What You Need to Know Before Investing on Luxury Watches


Buying a watch, especially in the context of a financial investment, requires knowing the brands and their models. Take the example of a Rolex Daytona, to stay in the "news". Everyone knows that the old model of Rolex Daytona called "Paul Newman" is today one of the most highly rated watches. Everything about this watch and only this watch will not help much to a person who can’t invest a minimum of 120,000 euros.

[ photo: pexels.com by hugo filipe ]


Yet, there are many other references of this mythical model (Rolex Daytona), which represent a real investment and that to date, have continued to rise year after year ... It is the same for the Submariner, GMT Master, Breitling Avenger and some models of other watch brands.
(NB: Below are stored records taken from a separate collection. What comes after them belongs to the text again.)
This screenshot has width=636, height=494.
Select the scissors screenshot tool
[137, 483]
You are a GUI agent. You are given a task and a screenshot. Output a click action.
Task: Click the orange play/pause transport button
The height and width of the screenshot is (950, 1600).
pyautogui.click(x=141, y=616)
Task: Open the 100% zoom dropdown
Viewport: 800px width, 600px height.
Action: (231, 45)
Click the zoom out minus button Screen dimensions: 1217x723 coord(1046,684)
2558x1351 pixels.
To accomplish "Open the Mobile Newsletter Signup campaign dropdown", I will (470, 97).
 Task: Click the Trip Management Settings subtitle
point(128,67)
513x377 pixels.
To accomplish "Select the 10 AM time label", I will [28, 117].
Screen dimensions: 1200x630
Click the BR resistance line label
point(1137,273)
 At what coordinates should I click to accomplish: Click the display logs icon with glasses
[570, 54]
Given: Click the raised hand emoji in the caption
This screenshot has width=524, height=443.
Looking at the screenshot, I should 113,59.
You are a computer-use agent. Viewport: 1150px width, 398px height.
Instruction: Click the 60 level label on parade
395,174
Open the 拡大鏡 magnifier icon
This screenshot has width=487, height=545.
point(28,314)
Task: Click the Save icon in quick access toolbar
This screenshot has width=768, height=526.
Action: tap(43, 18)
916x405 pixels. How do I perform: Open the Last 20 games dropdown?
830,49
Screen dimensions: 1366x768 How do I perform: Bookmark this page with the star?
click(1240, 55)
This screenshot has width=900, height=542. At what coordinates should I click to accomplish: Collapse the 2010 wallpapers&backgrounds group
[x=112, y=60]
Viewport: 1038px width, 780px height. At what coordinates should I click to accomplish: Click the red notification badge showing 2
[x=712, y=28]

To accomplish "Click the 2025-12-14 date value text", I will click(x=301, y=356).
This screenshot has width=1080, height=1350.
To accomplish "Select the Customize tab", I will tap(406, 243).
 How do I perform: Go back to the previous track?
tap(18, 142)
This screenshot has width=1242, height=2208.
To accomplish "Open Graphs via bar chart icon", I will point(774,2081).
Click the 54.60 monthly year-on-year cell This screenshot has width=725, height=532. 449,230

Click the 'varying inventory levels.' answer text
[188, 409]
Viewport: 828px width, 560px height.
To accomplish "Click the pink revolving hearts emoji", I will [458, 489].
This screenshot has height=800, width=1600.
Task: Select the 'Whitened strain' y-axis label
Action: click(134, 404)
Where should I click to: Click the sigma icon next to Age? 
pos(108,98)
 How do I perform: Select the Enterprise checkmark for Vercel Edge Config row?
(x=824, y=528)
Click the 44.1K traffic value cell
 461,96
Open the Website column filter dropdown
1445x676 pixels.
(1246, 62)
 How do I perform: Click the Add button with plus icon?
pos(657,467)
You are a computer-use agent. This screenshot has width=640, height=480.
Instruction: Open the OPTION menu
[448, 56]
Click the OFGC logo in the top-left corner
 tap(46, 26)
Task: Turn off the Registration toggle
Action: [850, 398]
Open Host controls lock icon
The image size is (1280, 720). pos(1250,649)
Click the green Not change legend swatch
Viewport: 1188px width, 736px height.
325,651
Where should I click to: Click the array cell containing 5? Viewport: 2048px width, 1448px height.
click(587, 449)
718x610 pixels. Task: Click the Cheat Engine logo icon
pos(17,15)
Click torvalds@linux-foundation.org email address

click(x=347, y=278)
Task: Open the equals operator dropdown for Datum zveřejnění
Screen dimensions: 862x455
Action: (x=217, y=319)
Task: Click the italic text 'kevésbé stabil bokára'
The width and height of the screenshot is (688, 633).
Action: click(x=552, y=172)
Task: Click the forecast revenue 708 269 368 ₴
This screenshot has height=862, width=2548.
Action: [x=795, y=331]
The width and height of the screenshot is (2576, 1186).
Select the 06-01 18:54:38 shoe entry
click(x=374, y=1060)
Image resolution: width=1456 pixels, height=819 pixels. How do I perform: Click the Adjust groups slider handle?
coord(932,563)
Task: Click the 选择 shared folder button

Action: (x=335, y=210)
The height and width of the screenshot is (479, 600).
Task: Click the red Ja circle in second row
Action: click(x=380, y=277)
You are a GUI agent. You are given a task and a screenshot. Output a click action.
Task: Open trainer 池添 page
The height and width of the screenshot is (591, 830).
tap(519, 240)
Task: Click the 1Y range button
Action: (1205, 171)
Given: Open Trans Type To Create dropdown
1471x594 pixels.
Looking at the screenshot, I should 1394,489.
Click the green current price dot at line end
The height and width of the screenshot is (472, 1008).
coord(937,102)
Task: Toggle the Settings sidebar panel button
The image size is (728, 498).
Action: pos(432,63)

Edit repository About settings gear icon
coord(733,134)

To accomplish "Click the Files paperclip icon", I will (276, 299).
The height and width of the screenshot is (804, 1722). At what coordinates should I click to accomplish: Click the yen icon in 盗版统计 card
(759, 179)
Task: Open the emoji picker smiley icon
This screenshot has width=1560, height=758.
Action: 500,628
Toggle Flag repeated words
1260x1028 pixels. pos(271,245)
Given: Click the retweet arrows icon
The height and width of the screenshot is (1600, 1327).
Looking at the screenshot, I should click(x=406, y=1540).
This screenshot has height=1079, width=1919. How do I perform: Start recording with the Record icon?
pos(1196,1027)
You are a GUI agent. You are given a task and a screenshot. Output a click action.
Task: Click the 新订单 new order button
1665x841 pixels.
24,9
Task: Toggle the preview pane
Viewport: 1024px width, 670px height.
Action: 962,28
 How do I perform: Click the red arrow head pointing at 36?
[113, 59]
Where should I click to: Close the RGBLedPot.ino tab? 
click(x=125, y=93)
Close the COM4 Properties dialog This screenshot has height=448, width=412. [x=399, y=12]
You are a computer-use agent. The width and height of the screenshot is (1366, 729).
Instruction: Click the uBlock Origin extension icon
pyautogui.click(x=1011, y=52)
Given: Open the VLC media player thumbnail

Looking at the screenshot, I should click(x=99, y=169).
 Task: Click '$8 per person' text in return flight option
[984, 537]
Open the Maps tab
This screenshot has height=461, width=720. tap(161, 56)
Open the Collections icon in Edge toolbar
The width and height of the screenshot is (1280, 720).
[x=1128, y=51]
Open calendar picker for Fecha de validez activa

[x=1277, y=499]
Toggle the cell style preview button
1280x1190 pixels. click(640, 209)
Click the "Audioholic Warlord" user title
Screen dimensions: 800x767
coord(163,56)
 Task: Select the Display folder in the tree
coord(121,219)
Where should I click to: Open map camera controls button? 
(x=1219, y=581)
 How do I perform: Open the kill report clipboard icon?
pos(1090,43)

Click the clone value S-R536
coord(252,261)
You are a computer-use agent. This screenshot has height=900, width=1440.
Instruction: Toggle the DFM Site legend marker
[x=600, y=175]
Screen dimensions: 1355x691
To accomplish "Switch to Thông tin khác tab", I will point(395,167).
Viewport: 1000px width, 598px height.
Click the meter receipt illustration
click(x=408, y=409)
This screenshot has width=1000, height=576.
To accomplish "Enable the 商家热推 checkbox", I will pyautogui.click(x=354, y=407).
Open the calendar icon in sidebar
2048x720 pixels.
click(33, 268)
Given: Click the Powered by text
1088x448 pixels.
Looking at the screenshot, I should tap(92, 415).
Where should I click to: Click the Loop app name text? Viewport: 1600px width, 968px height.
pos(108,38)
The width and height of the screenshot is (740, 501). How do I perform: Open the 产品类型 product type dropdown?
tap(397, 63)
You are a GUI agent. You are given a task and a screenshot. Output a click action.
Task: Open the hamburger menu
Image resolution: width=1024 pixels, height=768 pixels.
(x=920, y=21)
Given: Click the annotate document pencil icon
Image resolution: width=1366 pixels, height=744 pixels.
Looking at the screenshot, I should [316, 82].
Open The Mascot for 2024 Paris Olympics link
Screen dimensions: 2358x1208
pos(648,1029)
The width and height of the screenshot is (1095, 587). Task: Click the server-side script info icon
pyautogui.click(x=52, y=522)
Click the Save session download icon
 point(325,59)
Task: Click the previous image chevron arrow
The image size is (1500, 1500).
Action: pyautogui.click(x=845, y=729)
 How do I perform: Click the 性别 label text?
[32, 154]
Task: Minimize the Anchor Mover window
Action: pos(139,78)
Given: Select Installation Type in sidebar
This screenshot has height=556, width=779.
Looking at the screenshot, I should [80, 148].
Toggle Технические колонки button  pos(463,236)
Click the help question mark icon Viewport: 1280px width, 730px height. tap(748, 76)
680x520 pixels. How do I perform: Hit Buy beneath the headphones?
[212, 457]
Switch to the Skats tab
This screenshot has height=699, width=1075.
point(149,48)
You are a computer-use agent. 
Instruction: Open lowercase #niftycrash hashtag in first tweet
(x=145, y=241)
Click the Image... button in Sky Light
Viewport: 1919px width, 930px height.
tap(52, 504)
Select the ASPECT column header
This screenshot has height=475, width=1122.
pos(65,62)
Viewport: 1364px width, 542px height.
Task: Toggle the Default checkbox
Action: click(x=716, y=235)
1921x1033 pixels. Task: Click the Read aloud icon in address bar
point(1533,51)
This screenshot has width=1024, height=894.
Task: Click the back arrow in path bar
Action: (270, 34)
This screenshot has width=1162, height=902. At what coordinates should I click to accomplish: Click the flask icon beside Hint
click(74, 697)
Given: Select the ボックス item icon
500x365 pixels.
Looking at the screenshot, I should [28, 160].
Knowing the brands and their models greatly increases the chances of making a successful investment.

Rely on a general condition rather than the condition of each piece

One of the biggest mistakes is to consider the value of a watch only based on its reputation on the market. You can now find watches that lose 80% of their value because of "non-original" coins. When we speak of "non-original" coins, as part of a valuable collection watch, we mean pieces that do not correspond to the date of production of the watch in question or, worse, pieces of so-called "generic" replacement (not produced by the mark).

Not knowing the true value of the watch (short term, medium term, long term)

When buying a watch as part of an investment, one must know its true value. Not the "record" value of a particular auction house, but its real value on the market. An error made by buyers wishing to put their money in a watch is to rely on articles in magazines and newspapers that highlight only the records. If it sells the clipboard and brings visitors to the sites, in any case it will give you the real value of a model. Take for example a Rolex reference 6236 called "Jean-Claude Killy" auctioned at Christie's 638,500 dollars in 2013. This is more than twice its rating and this easily misleads the buyer. It is imperative to know the exact rating of a watch from a "given state", and then evaluate the value according to the actual condition. The evaluation requires real knowledge of the market.

To authenticate a watch

To authenticate a watch can take between 15 minutes and ... a few hours, or even, for some exceptional pieces, a few days ... To give you an idea of what this requires on a contemporary watch, here is the process: (a) Inspection of the appearance of the watch (as to whether the watch is true or false, it must also be considered that it is necessary to know the original model), (b) inspection of each detachable part of the watch to verify if a piece has not been changed by a piece called "generic" (not coming from the mark), so case, bracelet, links, buckle, dial, hands, lid, bezel, graduated insert, glass, etc., (c) opening the watch and inspecting the movement, (d) inspecting the watch papers, (e) checking the production date match of each piece so that the watch is "fair" and corresponds to 100% on the date donated born. This is the minimum list of what needs to be done on a watch piece. Relying on quick and "surface" expertise is therefore a mistake.

Investing in luxury art watches is a big business, but along with its potential, it also has a big risk. Be wise!